**EXERCISE DIRECTIONS**
In the listing below, change "green" to "red" in the stretch from the line containing "Image resolution: width=1008" through the line containing "pyautogui.click(x=259, y=370)", leaving everything else as it is. Give back only those lines, without the pictures.

**RECORDED DATA**
_ _ _ _ _

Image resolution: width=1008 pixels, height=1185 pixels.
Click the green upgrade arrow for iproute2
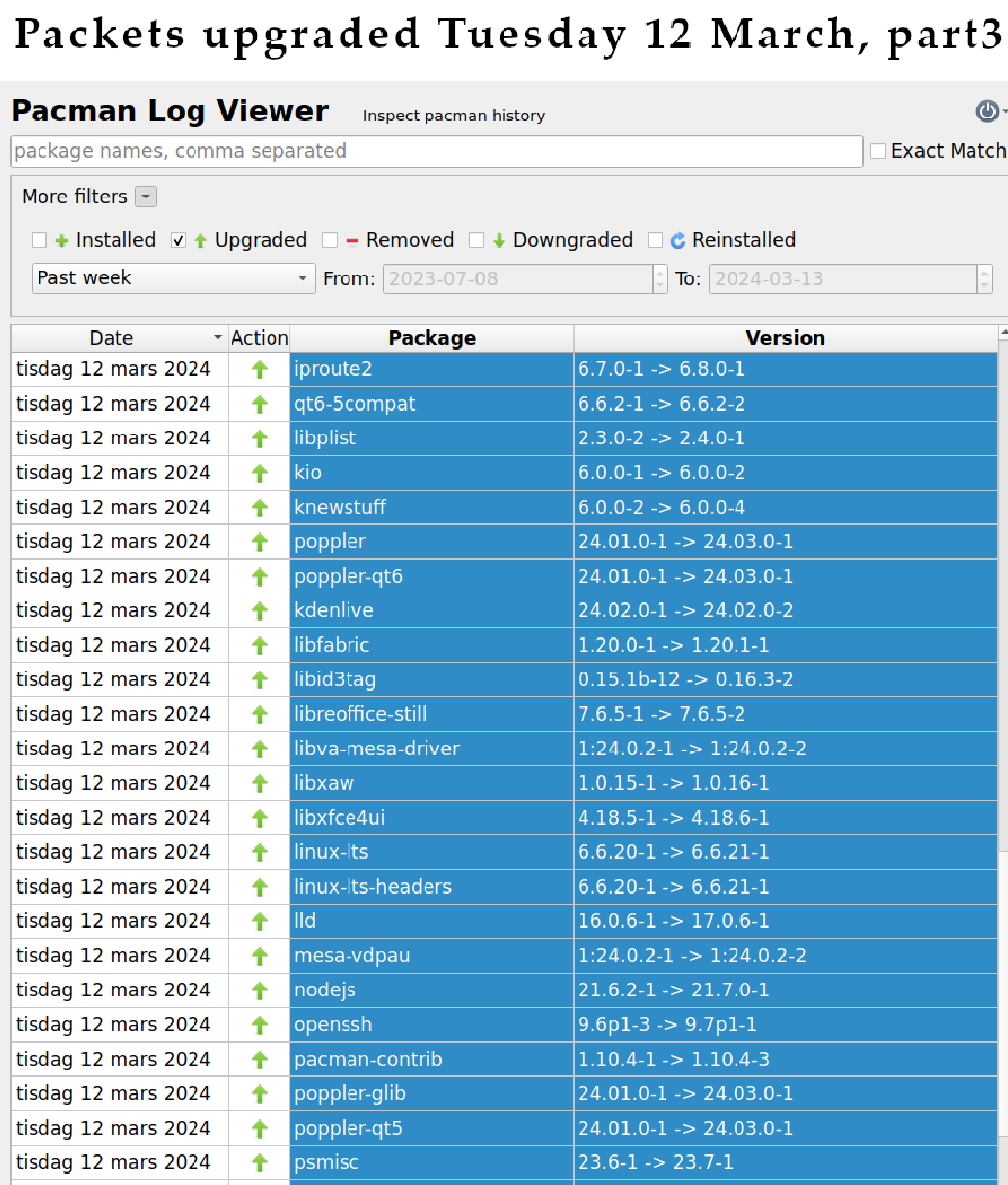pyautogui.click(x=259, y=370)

_ _ _ _ _

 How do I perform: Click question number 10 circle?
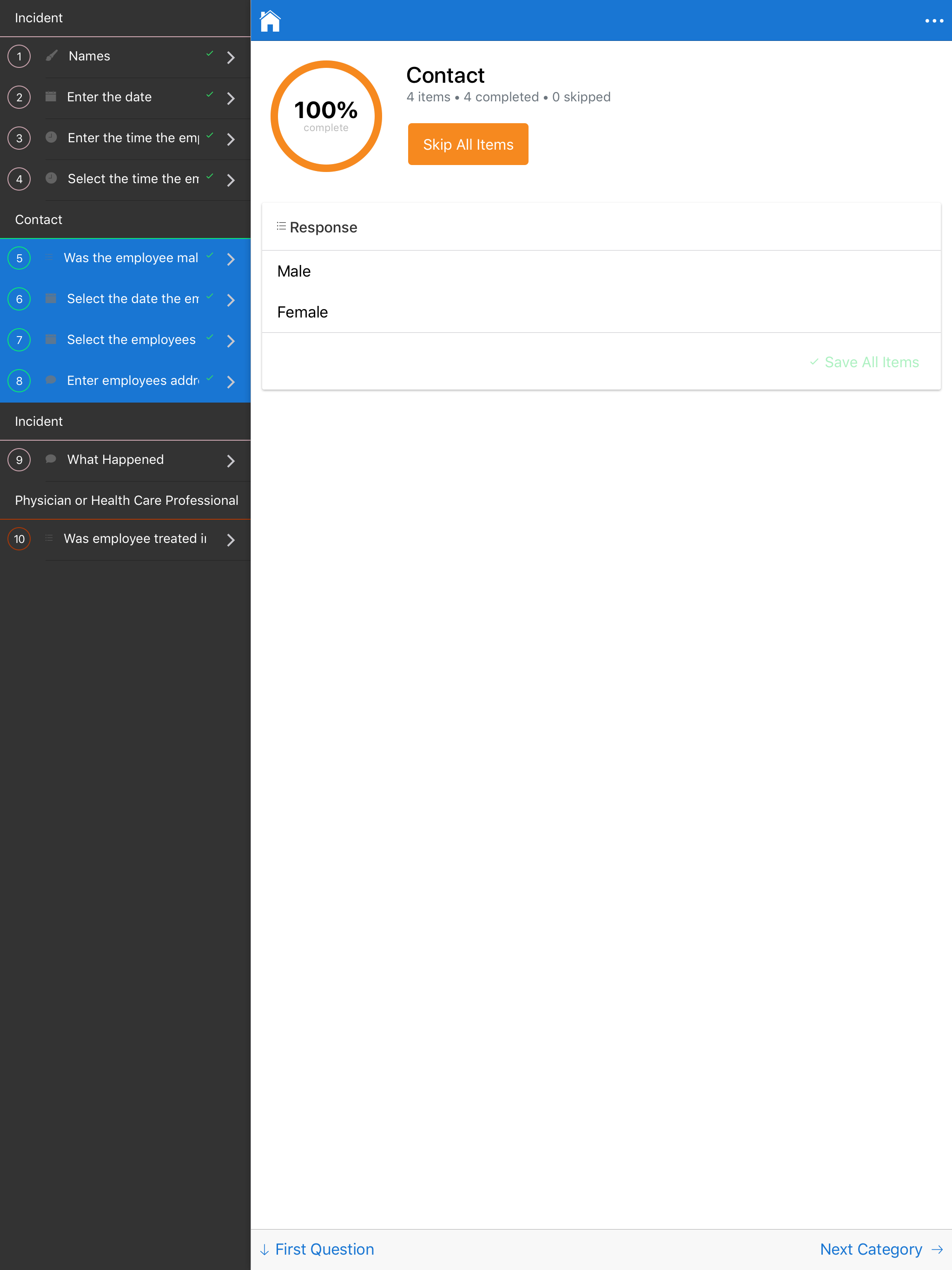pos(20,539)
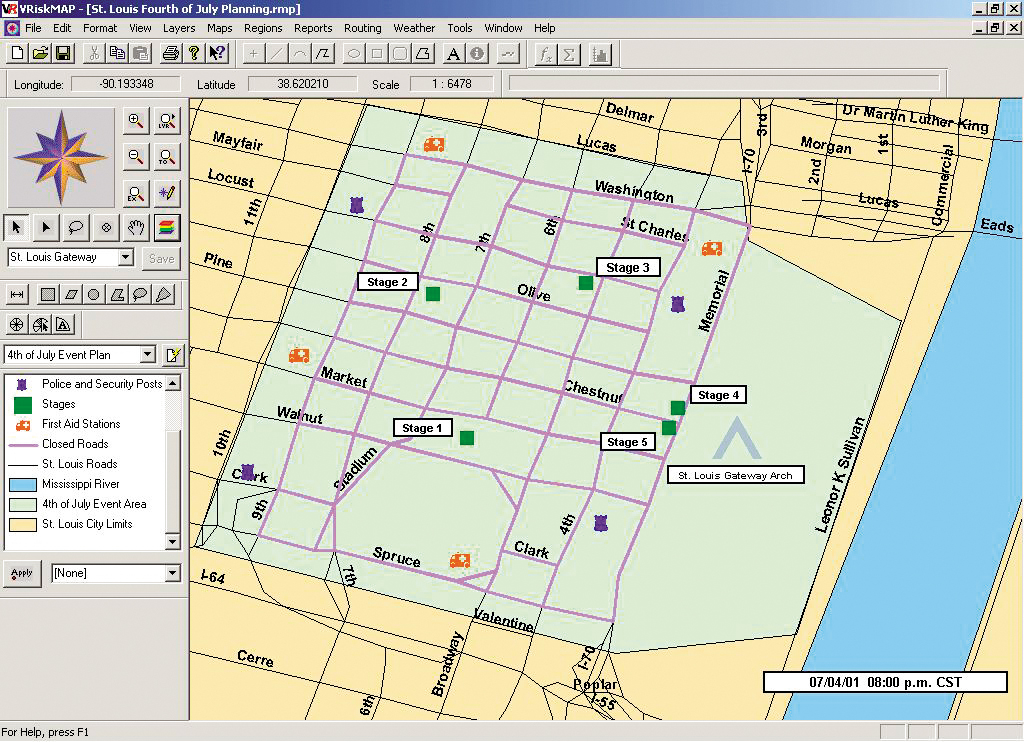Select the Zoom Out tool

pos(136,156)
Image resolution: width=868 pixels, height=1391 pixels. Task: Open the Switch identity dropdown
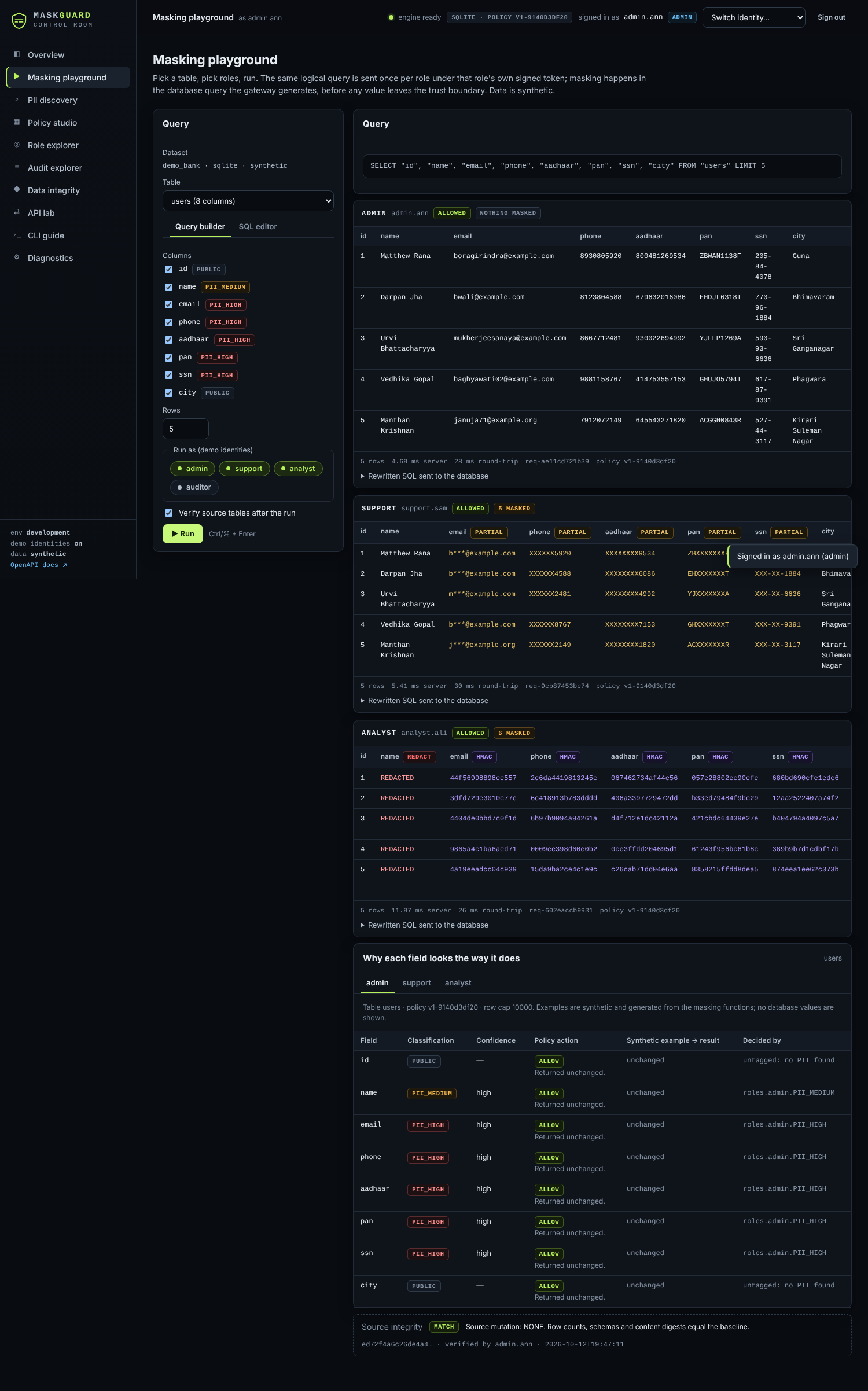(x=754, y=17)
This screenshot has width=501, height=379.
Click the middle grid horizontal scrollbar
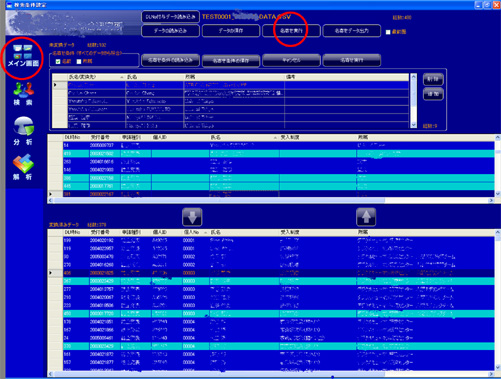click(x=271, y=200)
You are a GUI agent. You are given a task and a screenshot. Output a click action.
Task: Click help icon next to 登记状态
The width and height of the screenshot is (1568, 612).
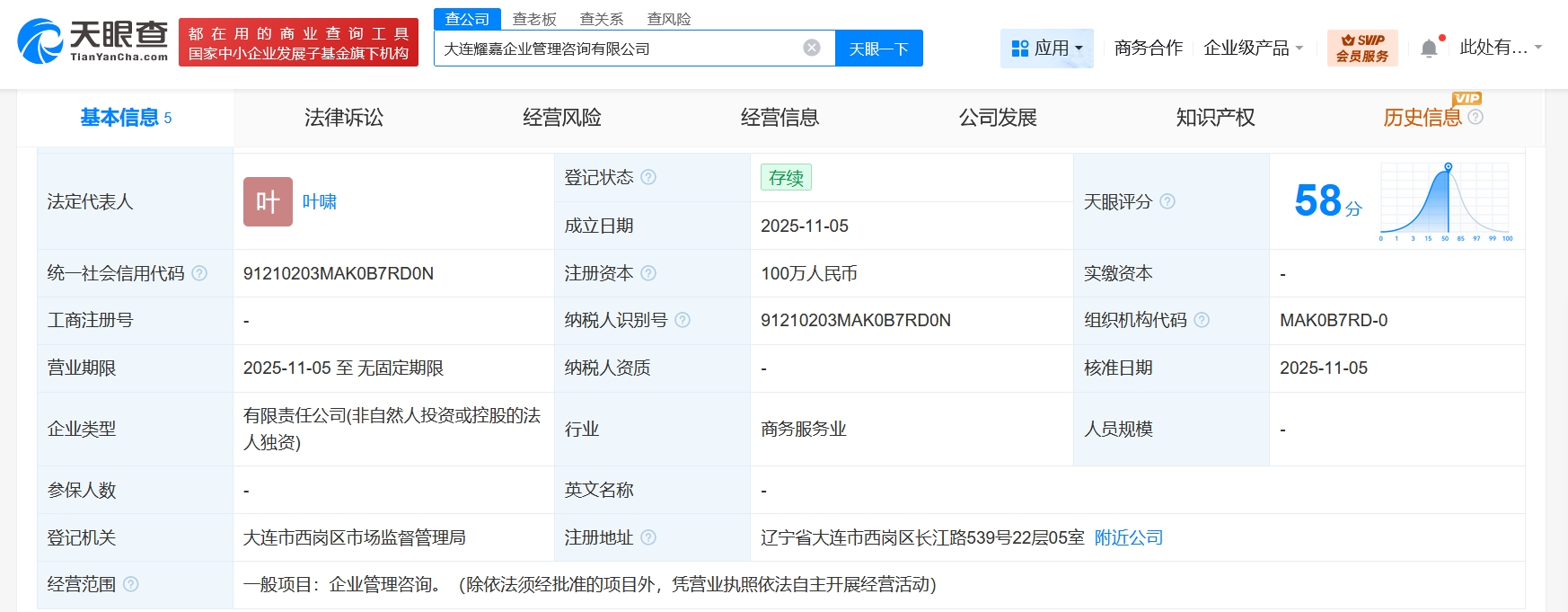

_ _ _ _ _

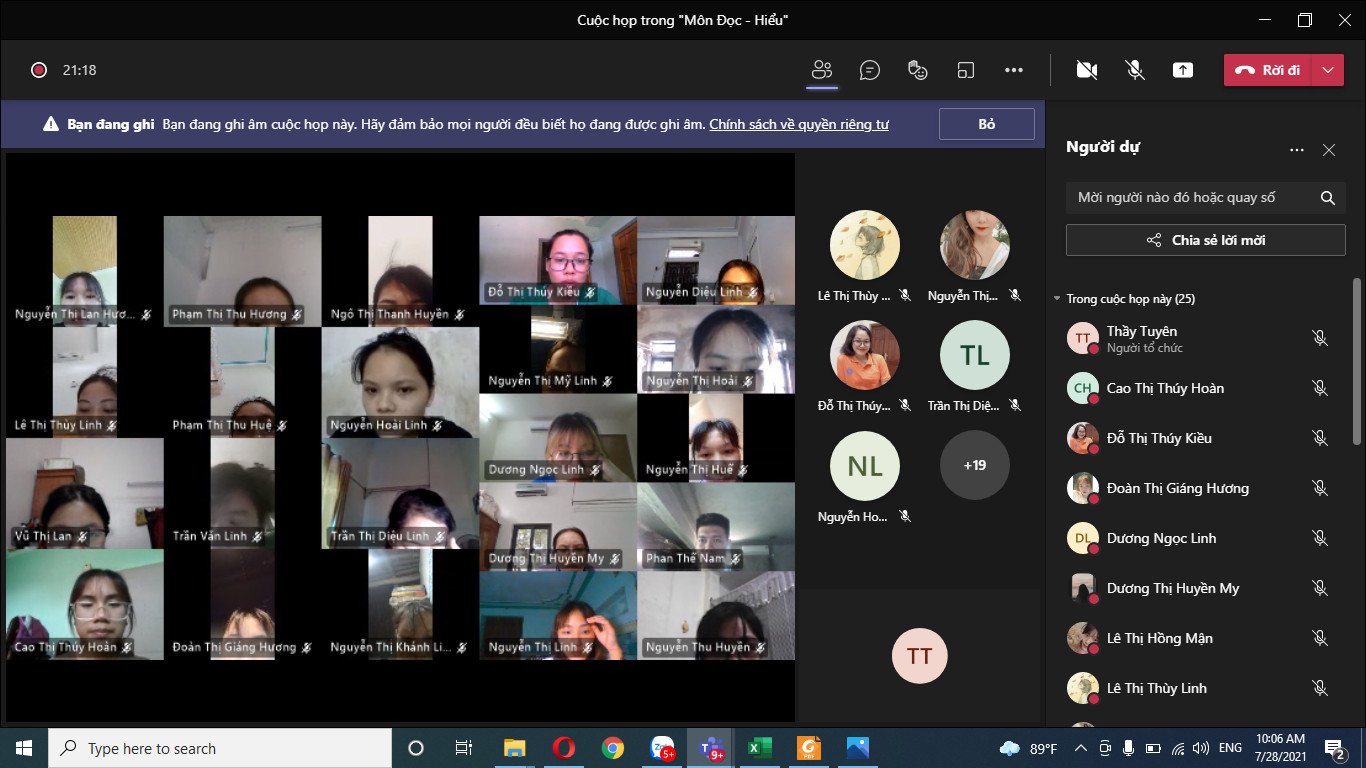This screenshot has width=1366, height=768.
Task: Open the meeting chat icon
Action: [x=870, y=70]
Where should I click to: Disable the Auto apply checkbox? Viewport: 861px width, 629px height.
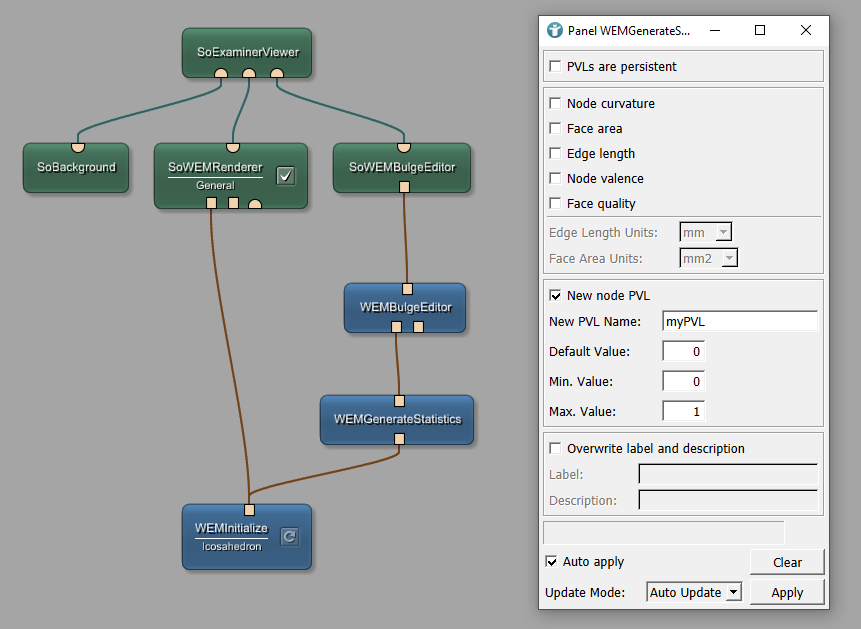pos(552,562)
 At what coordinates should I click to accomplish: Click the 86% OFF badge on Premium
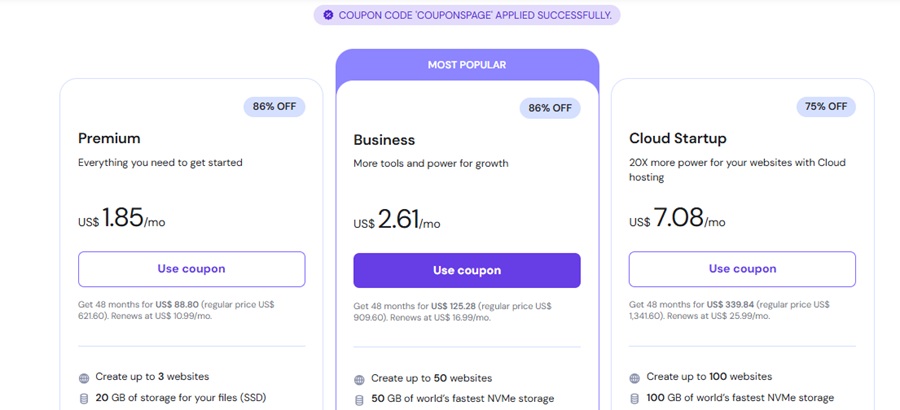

_ _ _ _ _

**SOLUTION FOR THIS EXERCISE**
Image resolution: width=1008 pixels, height=1185 pixels.
Click the red upgrade arrow for iproute2
pyautogui.click(x=259, y=370)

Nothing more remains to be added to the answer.